**WHAT TO PRODUCE:** Look below for the line containing "Given: Pause the BTC group campaign", then write out that line and every line after it to the end, exactly, minus the pictures.

[DATA EXCERPTS]

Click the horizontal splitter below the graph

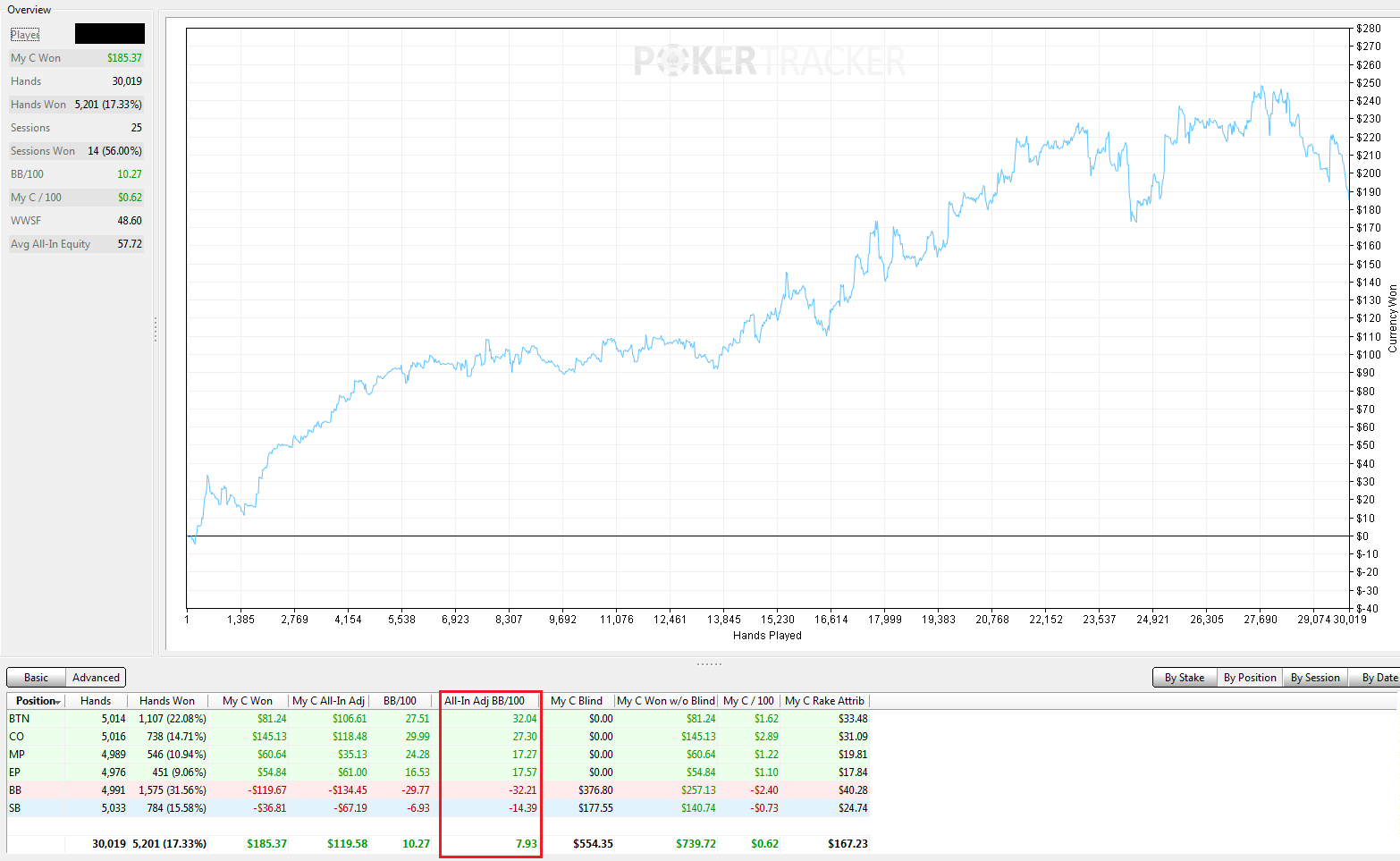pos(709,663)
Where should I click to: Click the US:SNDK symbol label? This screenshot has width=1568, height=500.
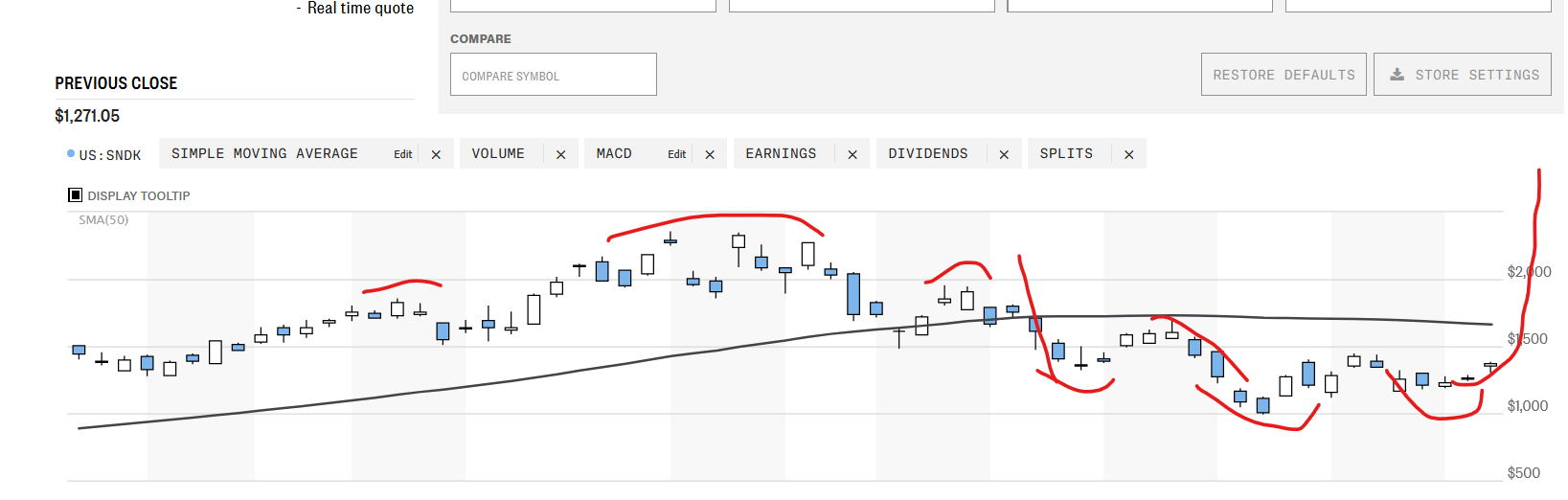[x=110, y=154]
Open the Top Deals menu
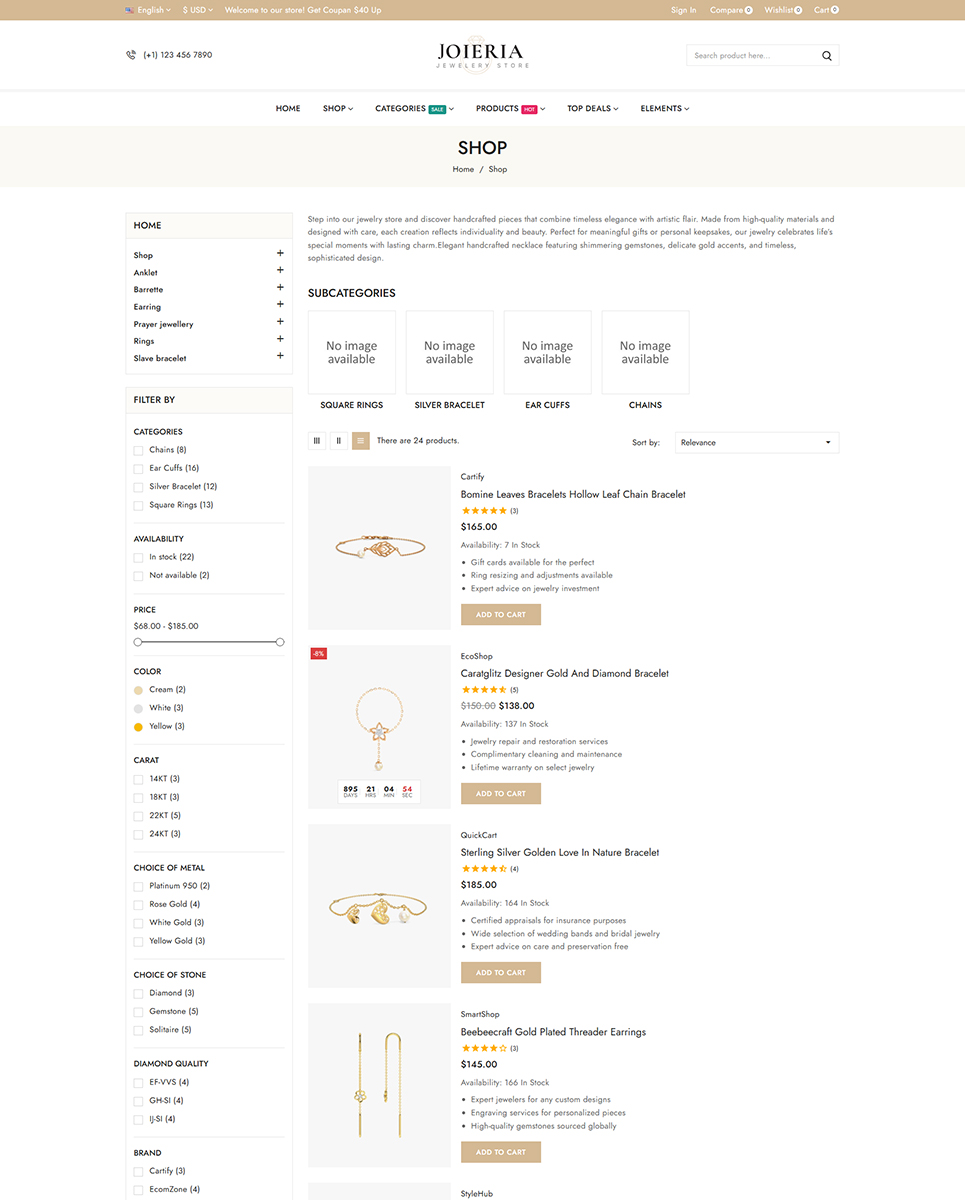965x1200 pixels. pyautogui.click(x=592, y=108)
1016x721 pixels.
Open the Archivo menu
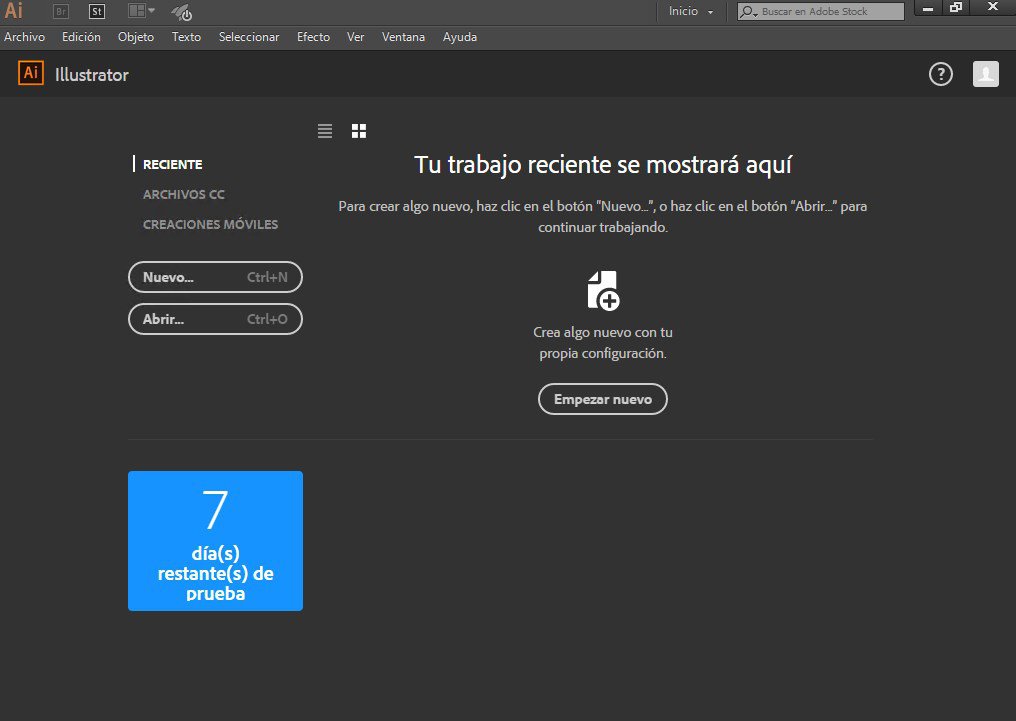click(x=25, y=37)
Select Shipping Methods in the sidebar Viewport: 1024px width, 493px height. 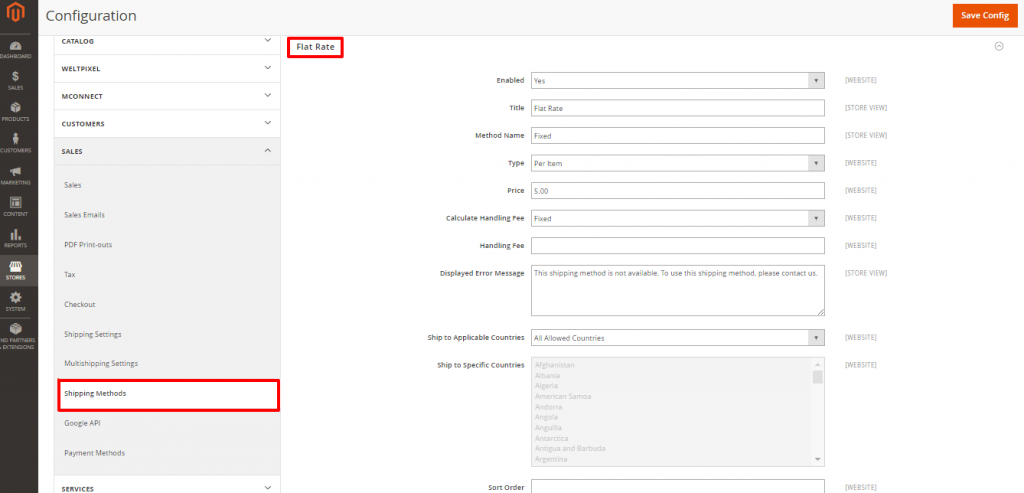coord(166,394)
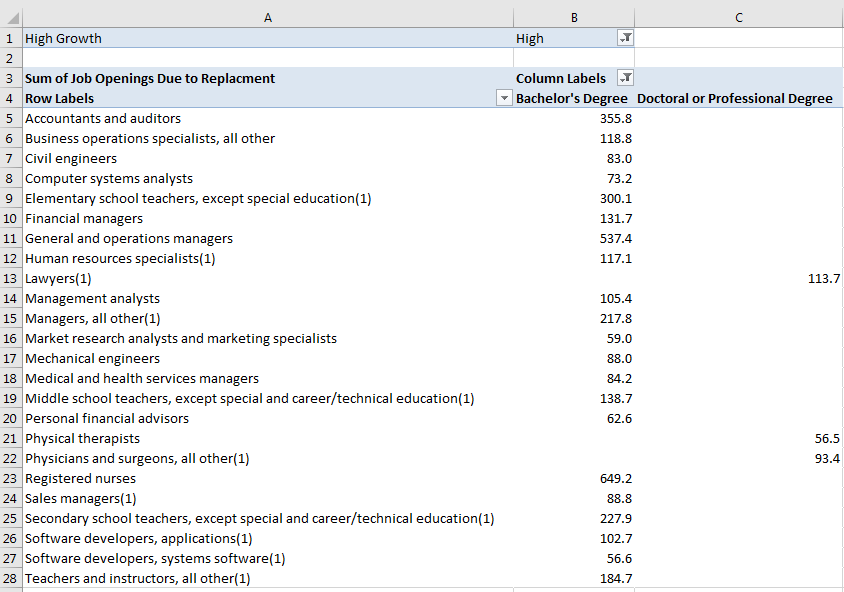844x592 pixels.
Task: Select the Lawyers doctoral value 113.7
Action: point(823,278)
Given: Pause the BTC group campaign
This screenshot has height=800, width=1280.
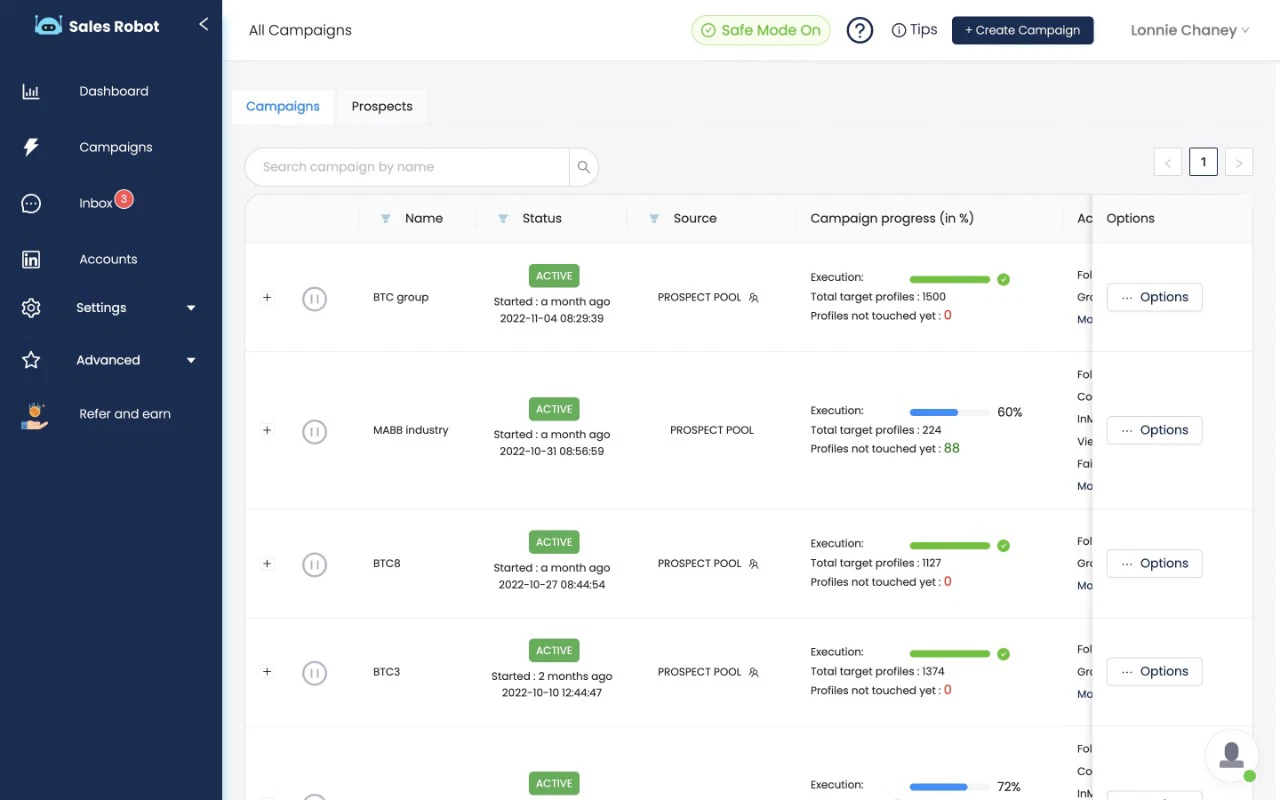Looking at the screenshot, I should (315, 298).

[/DATA EXCERPTS]

**ANSWER FOR THIS EXERCISE:**
Given: Pause the BTC group campaign
This screenshot has height=800, width=1280.
Looking at the screenshot, I should (315, 298).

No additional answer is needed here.